The Commodification and Financialisation of South African Housing

Friday, 3 July 2015: 8:30 AM-10:00 AM
TW1.3.03 (Tower One)
Gilad Isaacs, SOAS, London, United Kingdom; Wits University, Johannesburg, South Africa
In 1994 the first democratically elected government in South Africa inherited a housing crisis premised on the systematic dispossession of the local black African population. At least 1,5 million households (18% of the population) were inadequately housed, concentrated in black townships on the urban periphery with few social services. Today approximately 20% of the population (3.1 million households) remain inadequately housed with low and medium cost formal housing often unaffordable and in desperately short supply. This is in stark juxtaposition to the opulence of the former white suburbs. This paper explores how this reality has been perpetuated by post-apartheid housing and spatial policy and practice which has been bound up in a process of commercialisation and financialisation. This is tackled in three dimensions. First, how the steady march of neoliberalism – and its incumbent processes of commercialisation and financialisation of social provision – has gradually shaped South African housing policy. Second, how financialisation has shaped, and ultimately retarded, access to housing for the poor.
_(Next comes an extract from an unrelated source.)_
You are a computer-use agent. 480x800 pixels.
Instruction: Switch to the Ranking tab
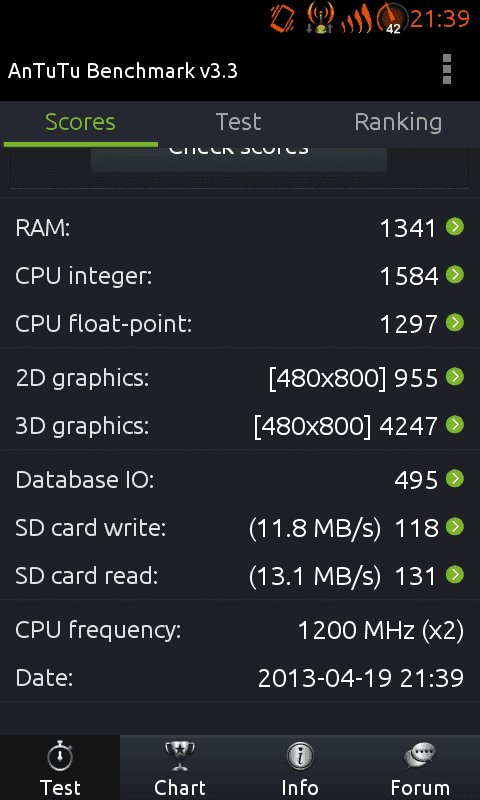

Third, how developments in the housing sector in South Africa have facilitated the broader processes of financialisation within the economy. Housing is a foundational good both in terms of how housing production can spur economic growth and regarding the centrality of housing in social and economic reproduction. The reasons for its failure to adequately fulfil either of these functions in South Africa are therefore worthy of analysis.